Mungkin tahun ini adalah tahun kecerdasan buatan (AI) di CES, tetapi banyak fitur “AI” ini sudah ada sejak lama – hanya saja perusahaan baru-baru ini mulai mengadopsi merek kecerdasan buatan ini. AI telah masuk ke dalam kesadaran publik: hal itu keren dan trendi untuk menempatkannya di depan dan tengah dalam suatu produk, tanda bahwa perusahaan-perusahaan itu ambisius dan berpikir maju. Hal ini membuat istilah tersebut diadopsi di mana-mana, bahkan ketika itu bukanlah AI yang sebenarnya seperti yang diketahui kebanyakan orang.
Namun, seiring banyaknya perusahaan yang mencantumkan label AI pada segala sesuatu yang melibatkan algoritma, bagaimana kita bisa memisahkan yang penting dengan yang tidak penting? Dan yang lebih penting, apakah ini akan mengakibatkan penggelembungan ekspektasi terhadap apa yang bisa dilakukan AI?
Pahamlah bahwa perusahaan-perusahaan ingin memanfaatkan tren AI ini. Baik produk baru menggunakan generative AI atau tidak, menempelkan label AI pada sesuatu memberikan kesan bahwa fitur tersebut baru dan menarik. Generative AI juga masih dalam fase pertumbuhan di mana teknologi ini diuji sejauh mana kemampuannya dan orang-orang ingin percaya bahwa teknologi ini akan menjadi pembeda besar. Inilah sebabnya mengapa kita melihat Walmart menggunakan model AI untuk mengisi kembali stok dapur Anda, atau perusahaan mobil menyematkan ChatGPT ke dalam dashboard mereka untuk memberi pengemudi sesuatu untuk diajak bicara.

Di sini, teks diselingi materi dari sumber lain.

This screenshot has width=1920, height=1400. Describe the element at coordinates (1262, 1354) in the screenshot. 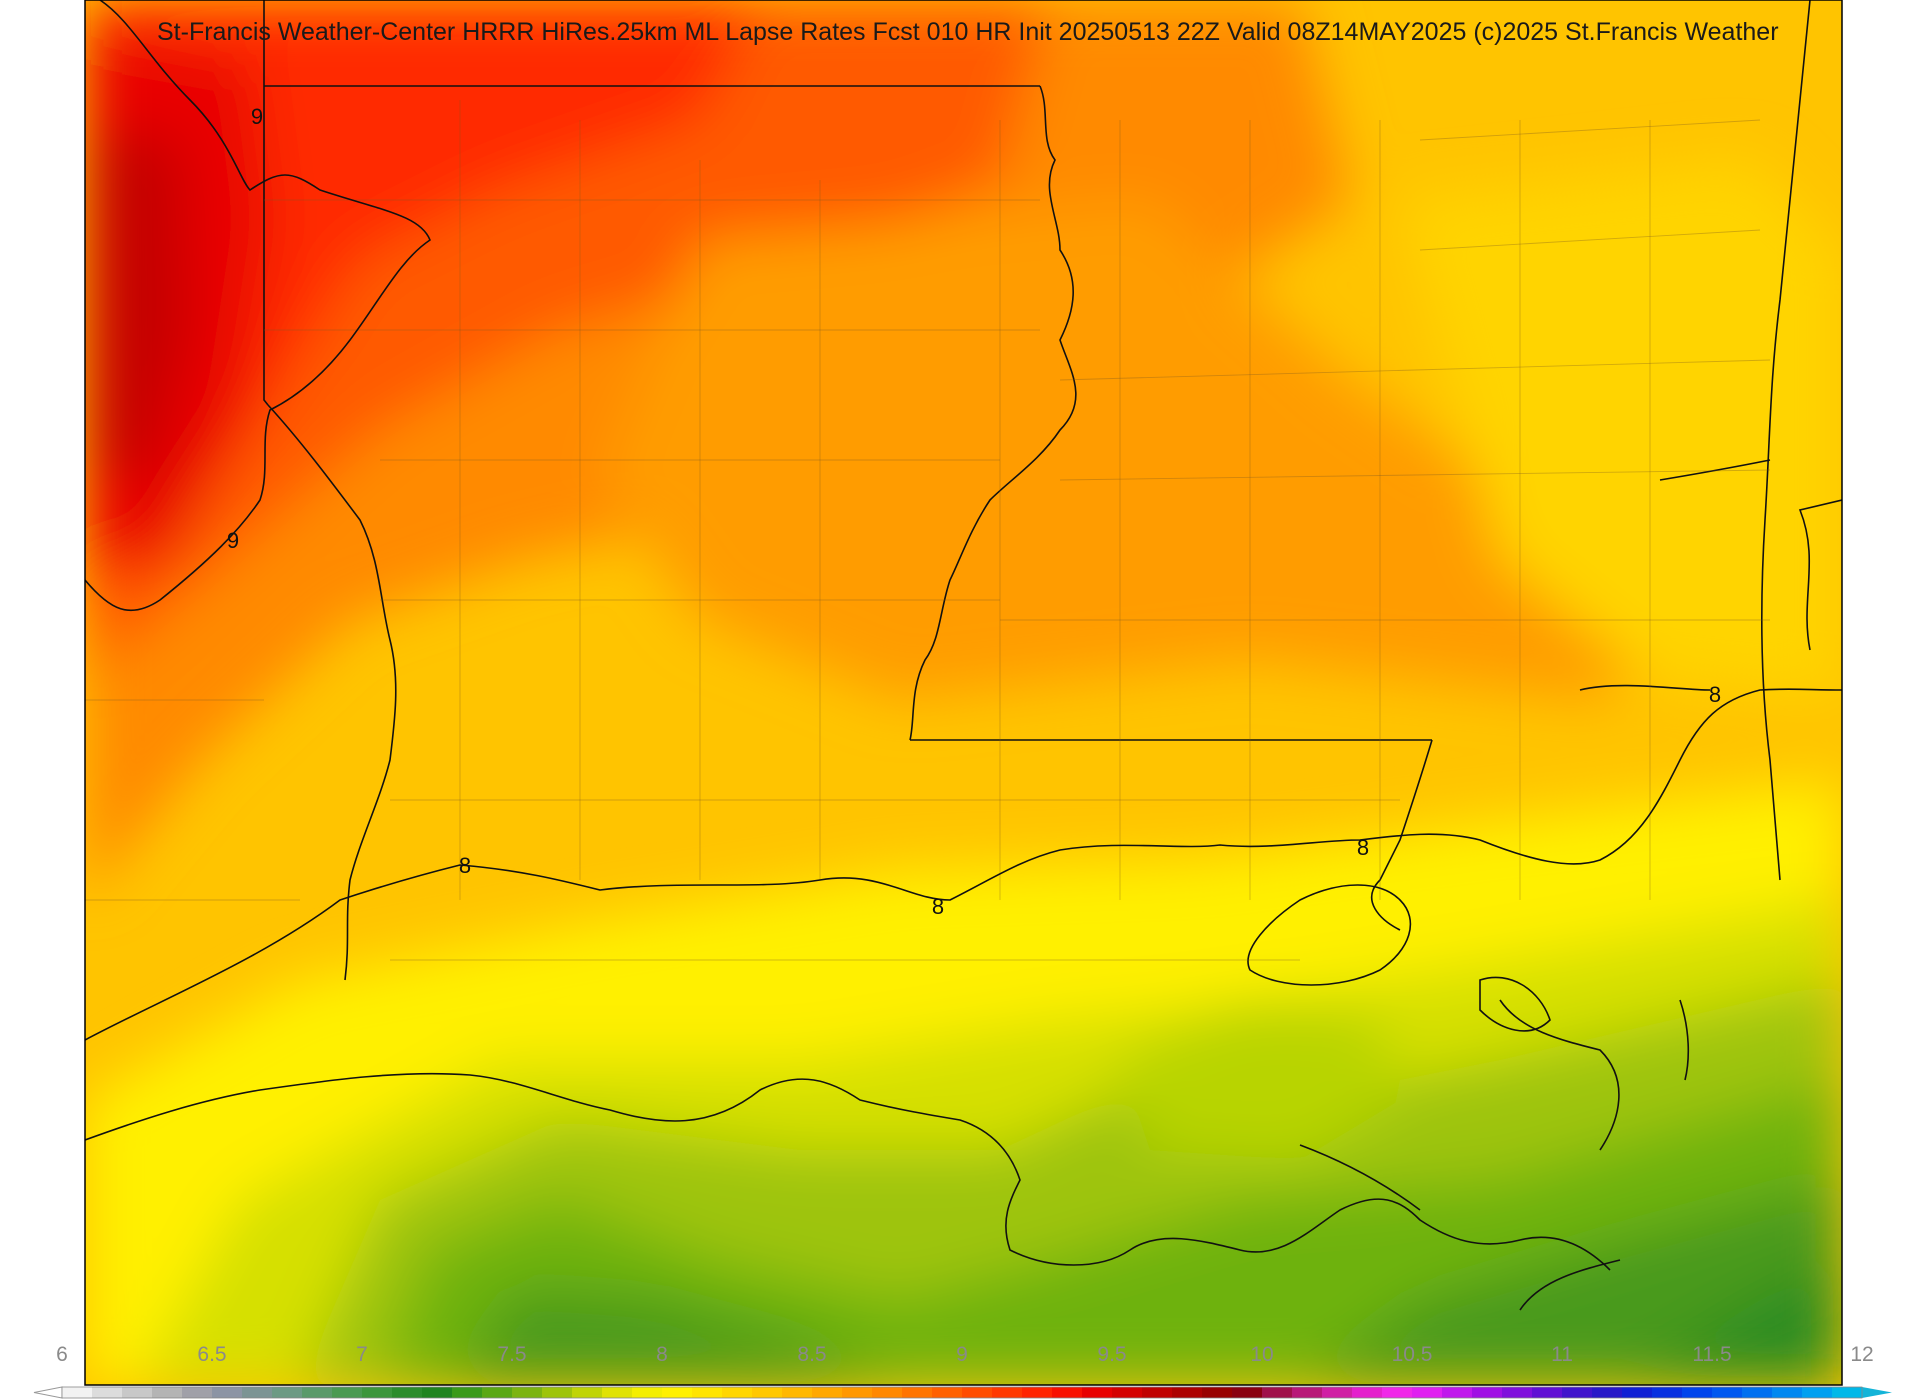

I see `colorbar-tick: 10` at that location.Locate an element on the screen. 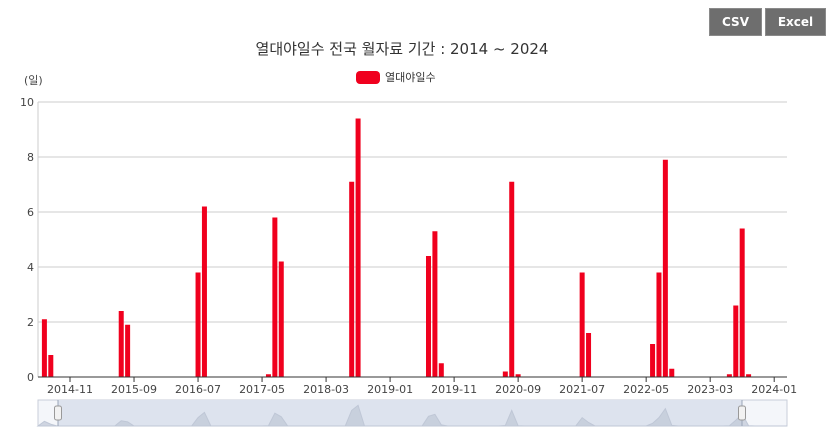 This screenshot has width=840, height=444. y-tick-label: 8 is located at coordinates (30, 158).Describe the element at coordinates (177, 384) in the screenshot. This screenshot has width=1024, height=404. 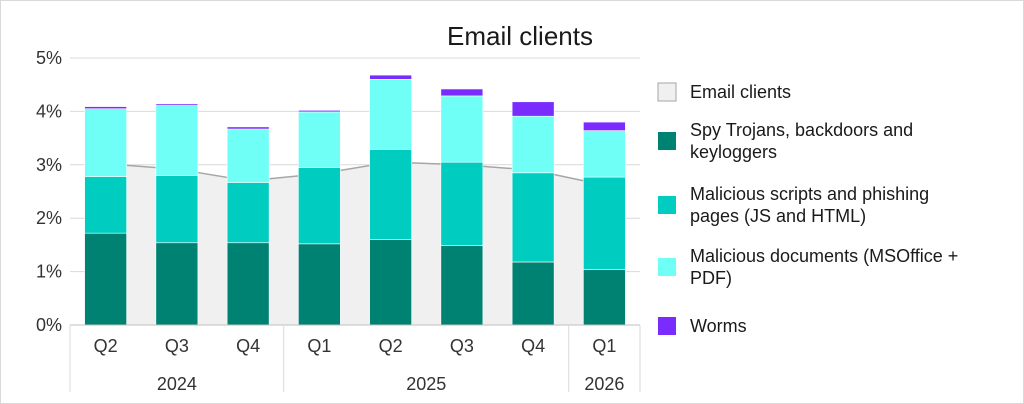
I see `year-label: 2024` at that location.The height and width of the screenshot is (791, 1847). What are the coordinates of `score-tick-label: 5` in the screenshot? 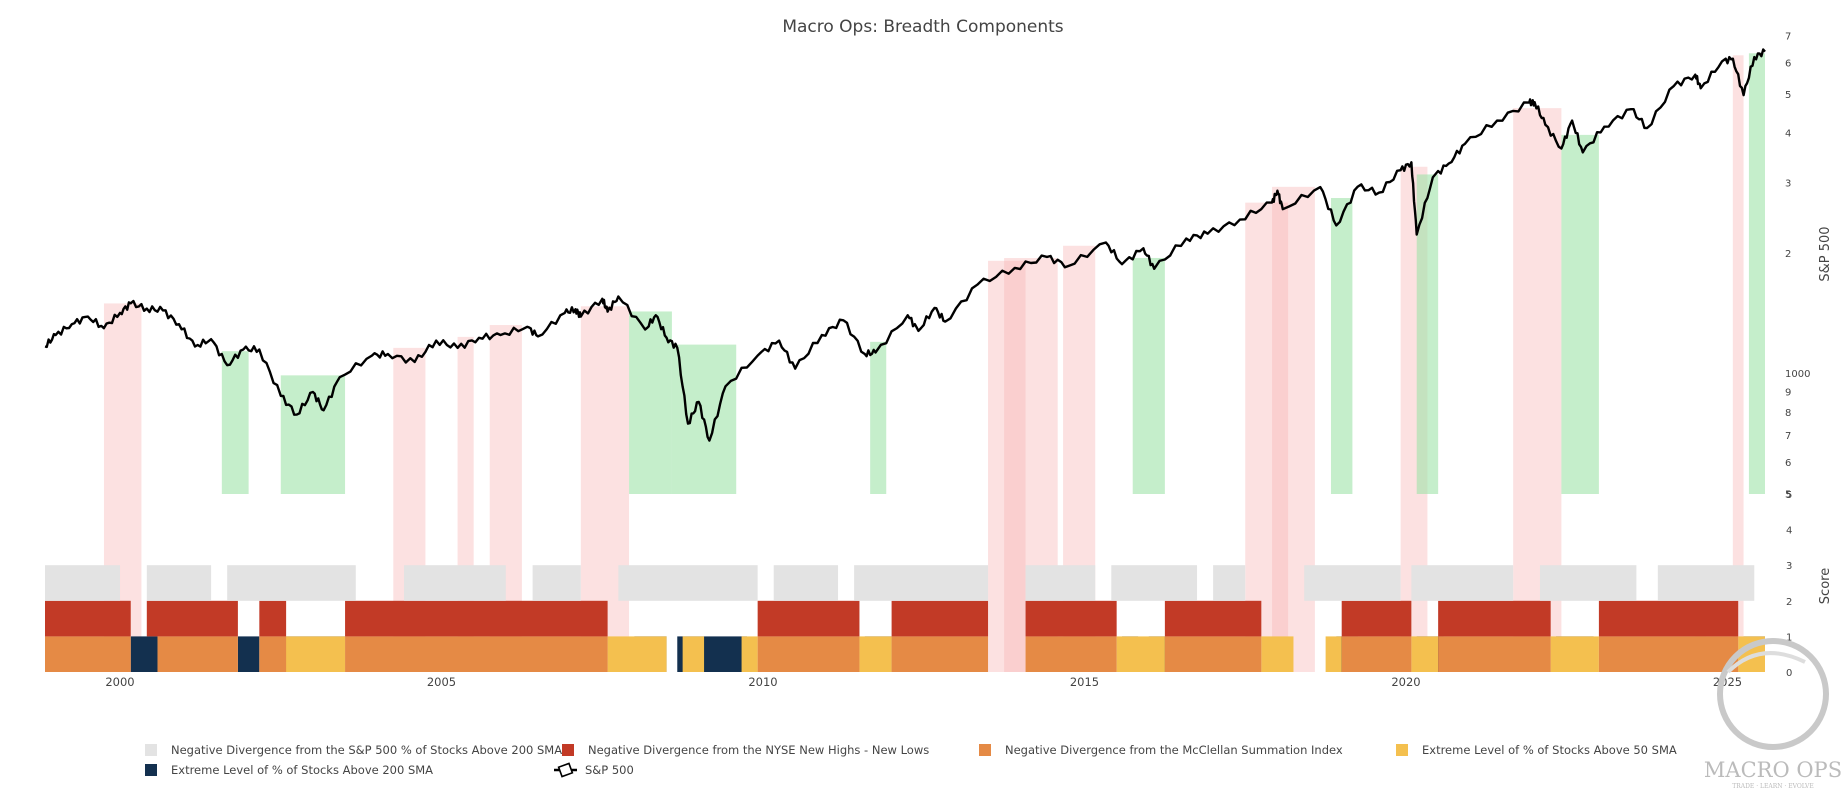 It's located at (1789, 496).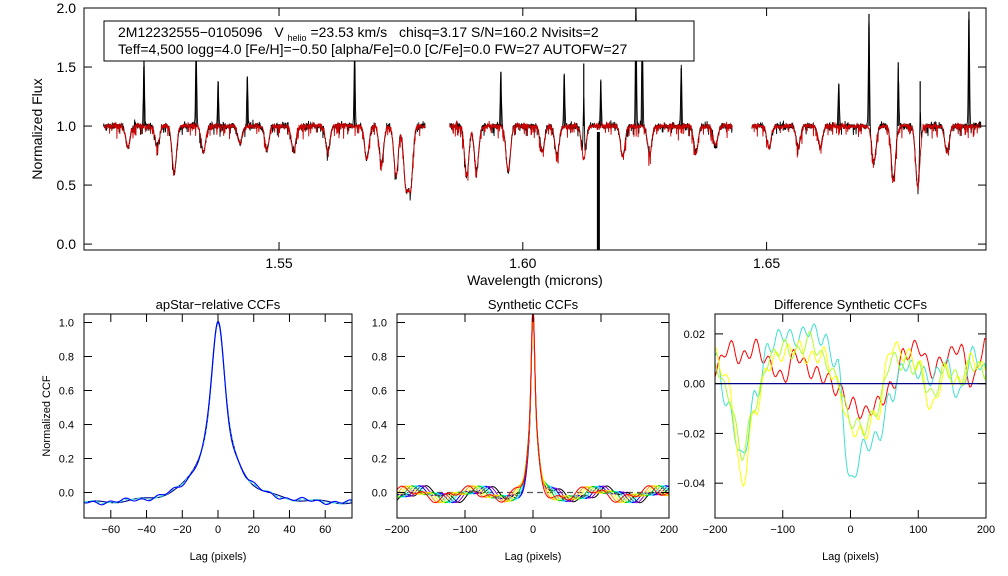 Image resolution: width=1008 pixels, height=576 pixels. I want to click on x-tick-label: 1.55, so click(278, 263).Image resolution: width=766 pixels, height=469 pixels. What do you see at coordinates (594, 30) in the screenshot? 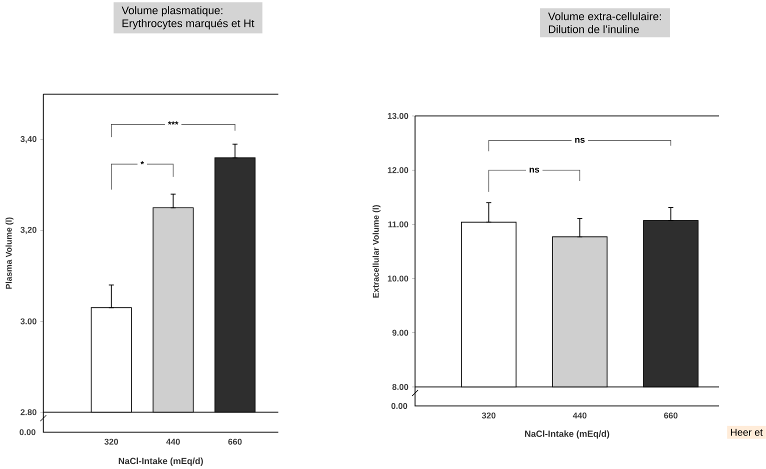
I see `chart-subtitle: Dilution de l’inuline` at bounding box center [594, 30].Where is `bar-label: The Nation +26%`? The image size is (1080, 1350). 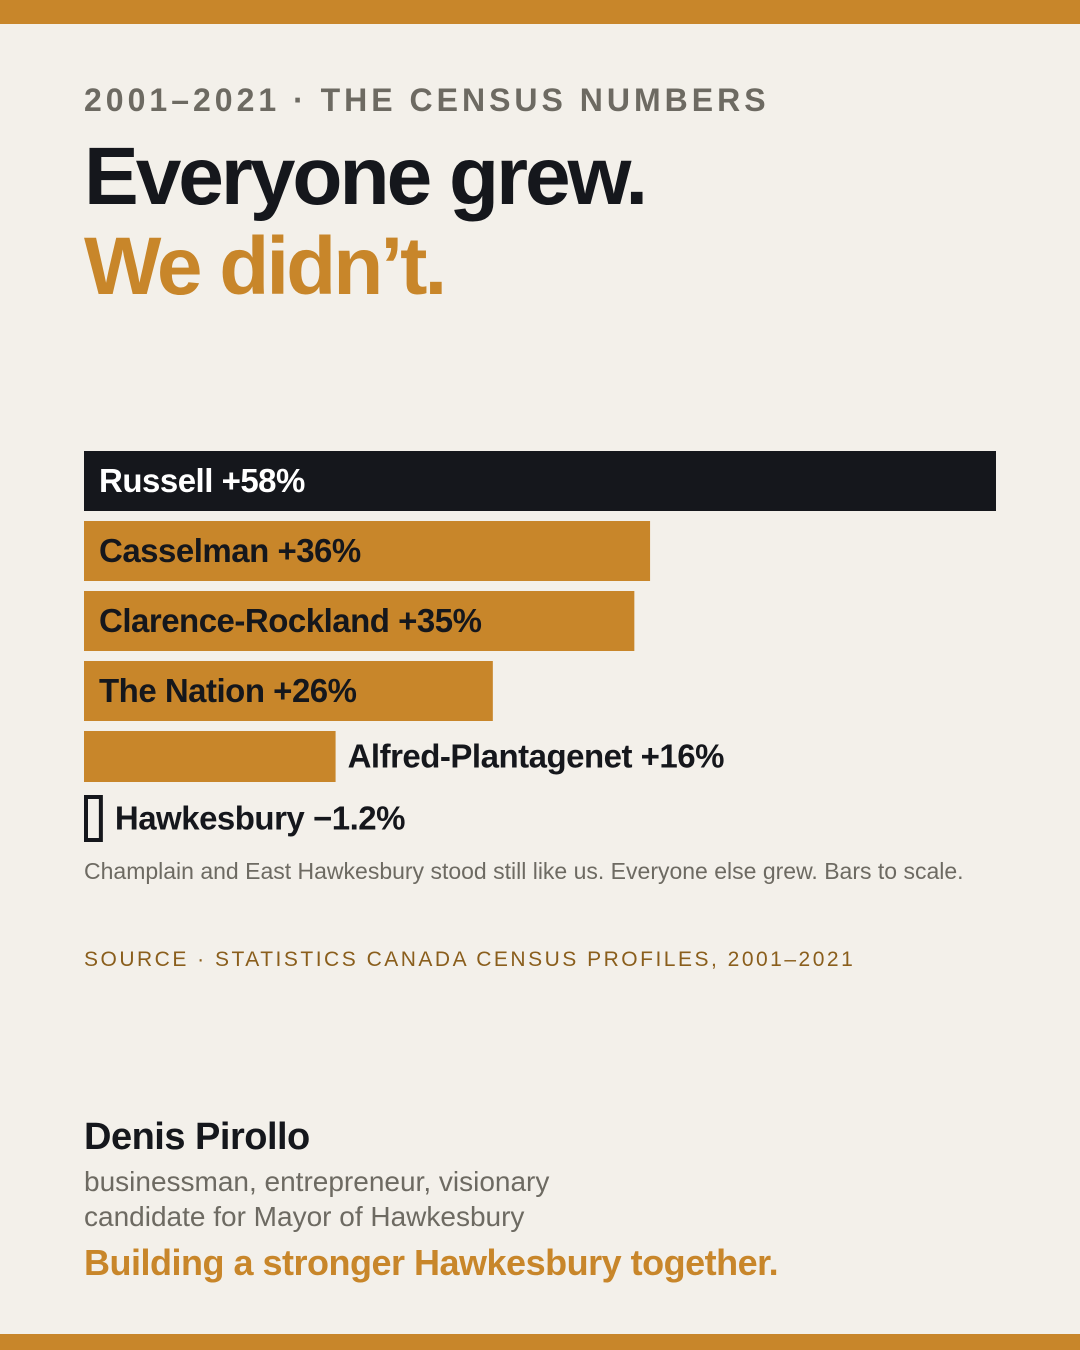
bar-label: The Nation +26% is located at coordinates (228, 690).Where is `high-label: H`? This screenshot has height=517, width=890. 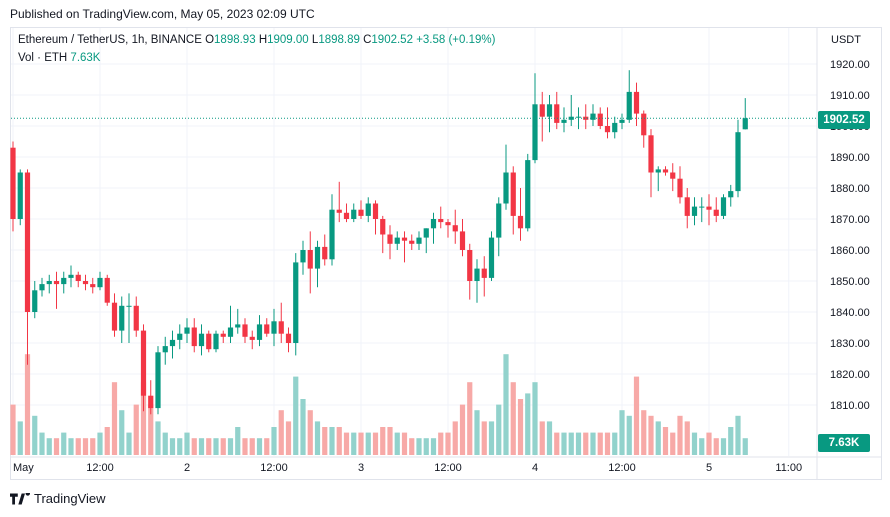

Arun Chandrasekaran, seorang analis dari Gartner, mengatakan bahwa ini adalah hal yang wajar bagi banyak perusahaan, tetapi ini juga berisiko membuat konsumen merasa kecewa ketika mereka mengetahui bahwa sesuatu yang ditandai sebagai AI sebenarnya tidak seperti ChatGPT.
“Ada konfusi antara generative AI dan AI lainnya yang bisa membingungkan bidang ini sedikit,” kata Chandrasekaran. “Pemasar mungkin sedang menyakiti diri mereka sendiri ketika mereka mengiklankan sesuatu yang pada akhirnya bukan seperti yang diharapkan orang.”
Bagi kebanyakan orang, baik itu disukai atau tidak, mereka menganggap bahwa AI adalah sinonim dari generative AI – khususnya, ChatGPT. Hal ini menciptakan kesan bahwa jika seorang konsumen menggunakan produk yang diberi merek AI, mereka mengharapkan produk tersebut berperilaku seperti chatbot yang “berpikir” seperti manusia.
Ini merugikan produk-produk yang menggunakan bentuk AI lain yang sama-sama mengesankan. Banyak robot yang berkeliling di CES, seperti Ballie dari Samsung atau robot agen AI dari LG (bukan agen AI sejati; agen AI mengacu pada perangkat lunak AI, biasanya berupa chatbot, yang dapat melakukan tugas seperti memesan penerbangan atau mencari meja di restoran), terlihat lucu dan merupakan prestasi dalam rekayasa. Tetapi keberadaan mereka lebih banyak berkaitan dengan kemajuan di bidang robotika dan bahkan visi komputer daripada peningkatan LLMs. (Setidaknya kita tidak tahu apakah Samsung menggunakan LLMs untuk membantu melatih Ballie).
Selain itu, ada juga pembelajaran mesin. Para ahli AI akan berpendapat bahwa generative AI dan model dasar yang menggerakkan banyak versinya hanya merupakan tahap pengembangan berikutnya dalam pembelajaran mesin. Tetapi tidak ada yang ingin membicarakan pembelajaran mesin lagi. Hal itu dianggap kuno dan “tradisional,” padahal saya yakin itu yang menggerakkan banyak fitur pengenalan pola di CES.
“Teknologi melewati siklus kehidupan, dan ya, bisa jadi kita sampai pada titik di mana orang-orang kecewa dengan janji AI setelah tidak melihatnya menyelesaikan banyak masalah yang orang pikirkan. Tetapi itulah saatnya banyak inovasi yang baik dan kasus penggunaan yang lebih cocok muncul,” kata Chandrasekaran.
Dalam beberapa tahun mendatang, kita akan melihat fitur dan produk yang tidak memerlukan chatbot atau model bahasa besar yang powerful. Namun, itu belum terjadi di CES kali ini. Belum.